Skip site navigation (1)Skip section navigation (2)
Date:      Thu, 8 Apr 1999 19:34:59 -0700 (PDT)
From:      Julian Elischer <julian@whistle.com>
To:        Martin Kammerhofer <dada@sbox.tu-graz.ac.at>
Cc:        freebsd-net@FreeBSD.ORG
Subject:   Re: Coping with 1000s of W95 clients.
Message-ID:  <Pine.BSF.3.95.990408185635.4355E-100000@current1.whistle.com>
In-Reply-To: <Pine.BSF.3.96.990409015507.558A-100000@localhost.kfunigraz.ac.at>

next in thread | previous in thread | raw e-mail | index | archive | help
Thanks for taking the time to respond.

On Fri, 9 Apr 1999, Martin Kammerhofer wrote:

> On Tue, 6 Apr 1999, Julian Elischer wrote:
> 
> > 
> > The 'canonical example' is Win95 machines that 
> > don't "shutdown()" the TCP session before exiting.
> > In the following situation you are left wit an entry on your server
> > sitting in FIN_WAIT_2 state.
> > 
> Even FreeBSD boxes are causing this :(. I see this every day on my home
> box where a local apache and a netscape browser are running. HTTP 1.1
> introduced keepalive connections where the server keeps the connection
> open for some 15 sec after servicing the request(s). The idea was to cut
> down on connection setup overhead. If a client has to open for each of
> dozens of inlined GIFs contained in a page a new TCP connection (as it was
> the case with HTTP 1.0) performance will suffer.

Yes I understand this, but the server will not initiate a shutdown
so the socket is not in FIN_WAIT_2 at tehat time.


> Now when the server closes the
> connection after no further request came in for 15sec a FIN will be sent
> and acknowledged from the browser's OS. After that the server's TCP is in
> FIN_WAIT_2 state and the browser's in CLOSE_WAIT.

This is unfortunatly ok, and indistinguishable from the case where
rsh (for example) has closed the input to a remote 'sort' (to allow it to
start sorting) and teh remode 'sort' is busy doing stuff, but will
(eventually) respond with all the sorted data. (assuming for some reason
you wanted to sort on another machine with 300 times as much ram or
something). 

The fact that the browser is misbehaving is not a problem for the 
server OS in this case. Apache actually waits a few seconds and then does
a full close() on the socket, so that in that case a timeout is valid,
but in the case where the client may want to send more data..




> If the browser would
> periodically check his sockets, read zero length from them, notice that
> the server closed and close the socket too, all would be fine.
> Unfortunately browsers like Netscape (at least up to 4.08) just sit idle
> until the user accesses her next webpage - maybe idling for days!

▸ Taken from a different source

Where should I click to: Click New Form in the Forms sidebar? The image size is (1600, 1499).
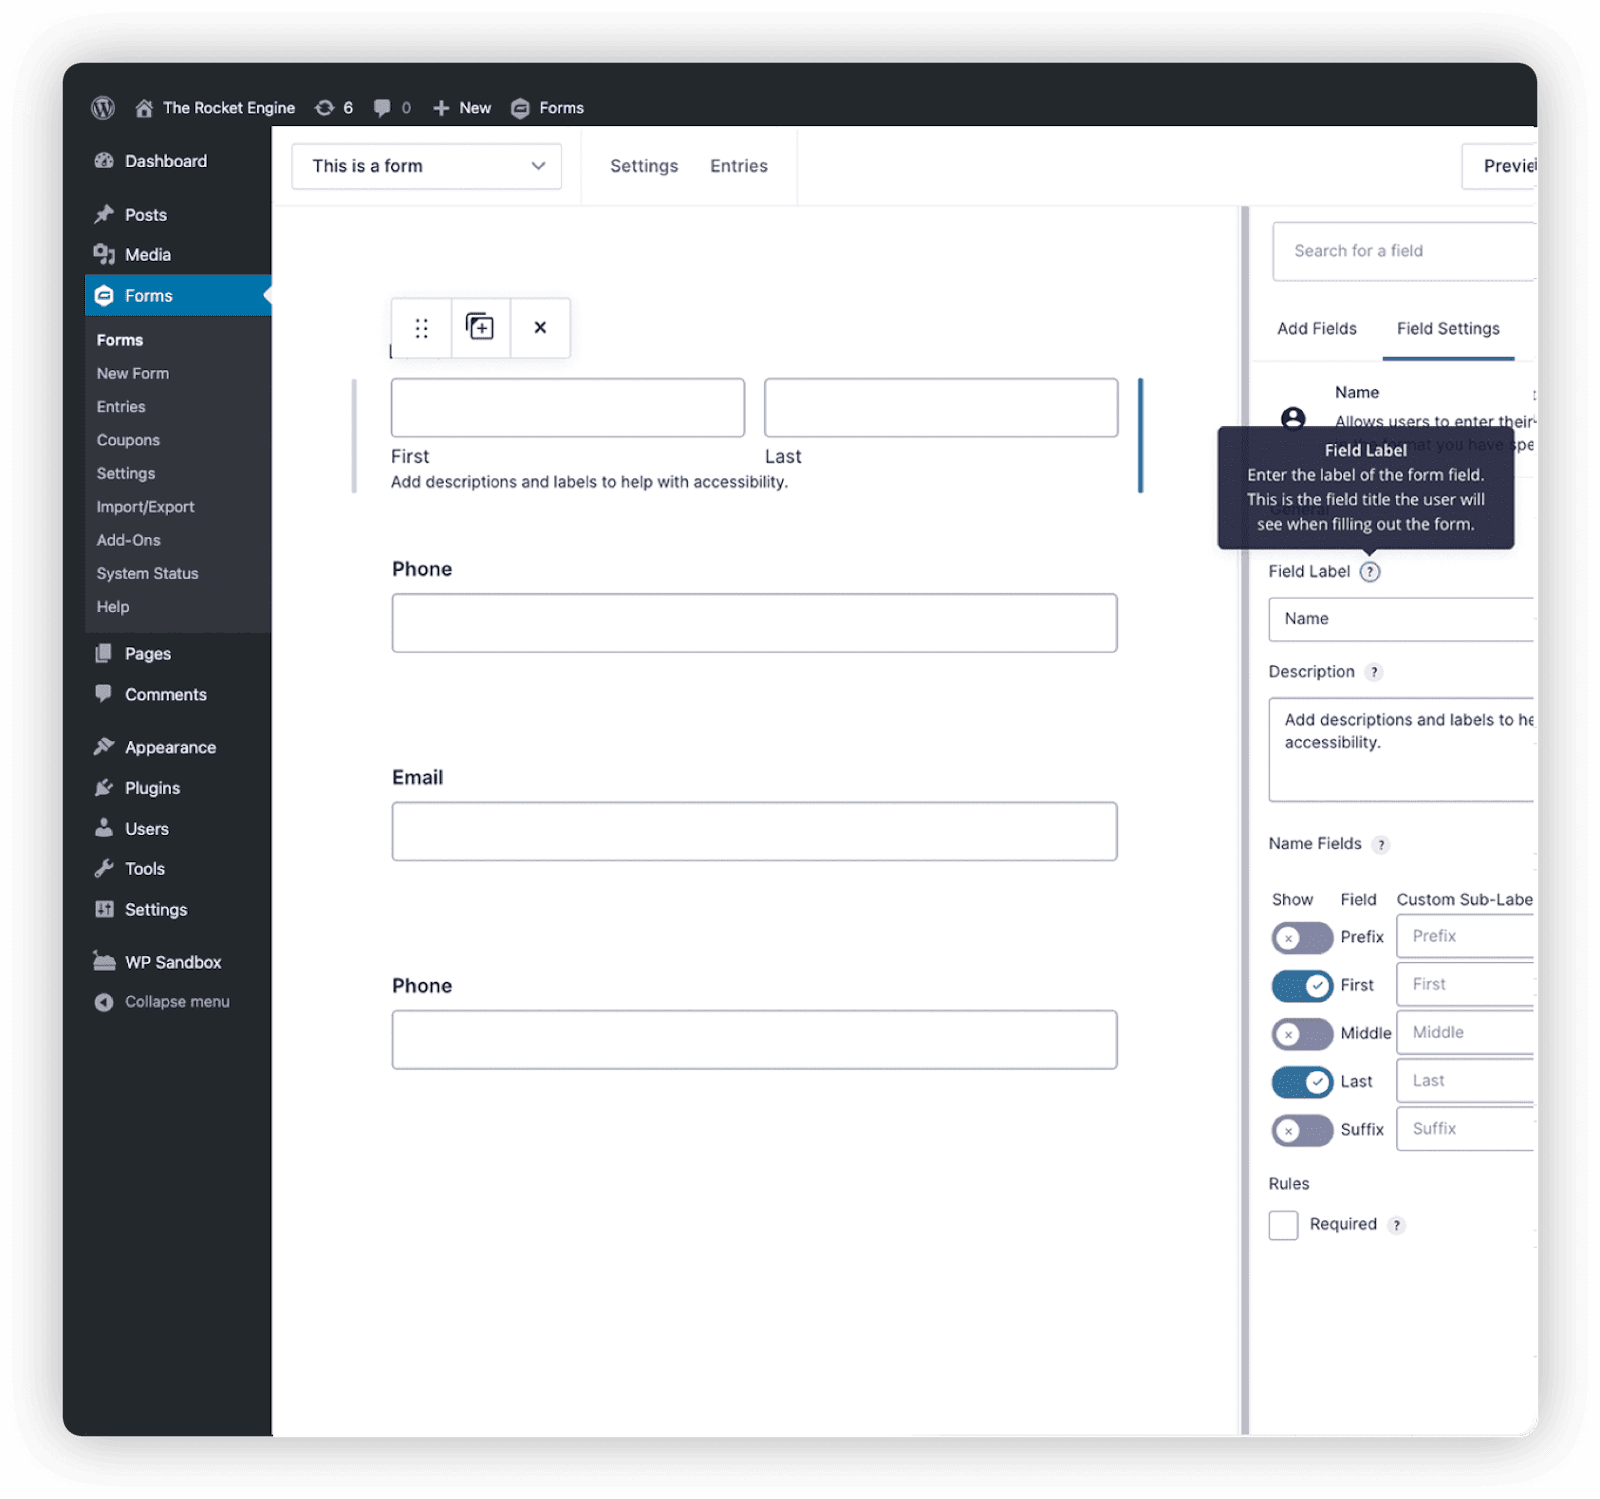132,373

I agree that this is a bad client, but it's indistinguishable from 
a good client. The server however knows that it can do a close() and 
force a timeout. So if it doesn't, it's the server's fault as well :-)


> The problem is well known, those having installed apache from the FreeBSD
> ports collection can read about it in
> file:/usr/local/share/doc/apache/manual/misc/fin_wait_2.html .
> 

I don't have this unfortunatly..

> > 
> > The BSD4.3 hack is to have a (11 minute, 15 second) timeout on FIN_WAIT_2
> > state **IF THE LOCAL END HAS DONE A FULL CLOSE**. A notable example of 
> 
> If an application really does shut down _only_ the socket's output
> side with shutdown(socket,how=1) then it wants to keep the socket
> open for further reads! Timing out a half duplex connection is plain
> wrong.

unless the far end has actually crashed or closed quietly.
A keepalive that elicits a RST or an ACK would isolate those cases.
(i.e. resend the FIN and see what comes back)

> 
> The timeout is actually tcp_maxidle = tcp_keepcnt * tcp_keepintvl;
> Keepcnt is 8 (hard coded) and keepintvl is settable by sysctl
> (net.inet.tcp.keepintvl). Eight times the default keepintvl of 150
> is 1200 or 10 minutes. (Those TCP timers run with 2 Hz.)


yes I read the code too :-)


> Because
>  - the idle time counter is incremented _after_ the timer is run,
>  - and the condition for waiting another 75sec (=keepintvl) is
>    ``tp->t_idle<= tcp_maxidle'' instead of ``tp->t_idle < tcp_maxidle''
> another keepintvl is added so it's 9 * 75 = 675sec total.

(11 min 15 secs :-)

> 
> >
> > The only way to stop this is to break the standard, as this would be
> 
> FreeBSD's 675sec timeout on FIN_WAIT_2 is already breaking RFC 793.
> 
> > Basically, any session that is still in FIN_WAIT_2 after 30 seconds
> > reverts to FIN_WAIT_1, and resends the FIN. I believe that
> > this is similar to a fix Paul Vixie mentionned implementing in NetBSD
> > once.
> > 


> I don't think is a good solution. Retransmitting the FIN certainly doesn't
> break the spec, but it won't help much. If there were dead browsers ``on
> the other side'' of all those annoying FIN_WAIT_2 sockets, then 
> retransmitting and getting ACKs or RSTs would certainly help. But in most
> cases there is a browser just waiting for user actions! Resending the
> FIN would accomplish nothing in this case. The browsers TCP stack would
> reacknowledge the FIN and continue hanging around in CLOSE_WAIT.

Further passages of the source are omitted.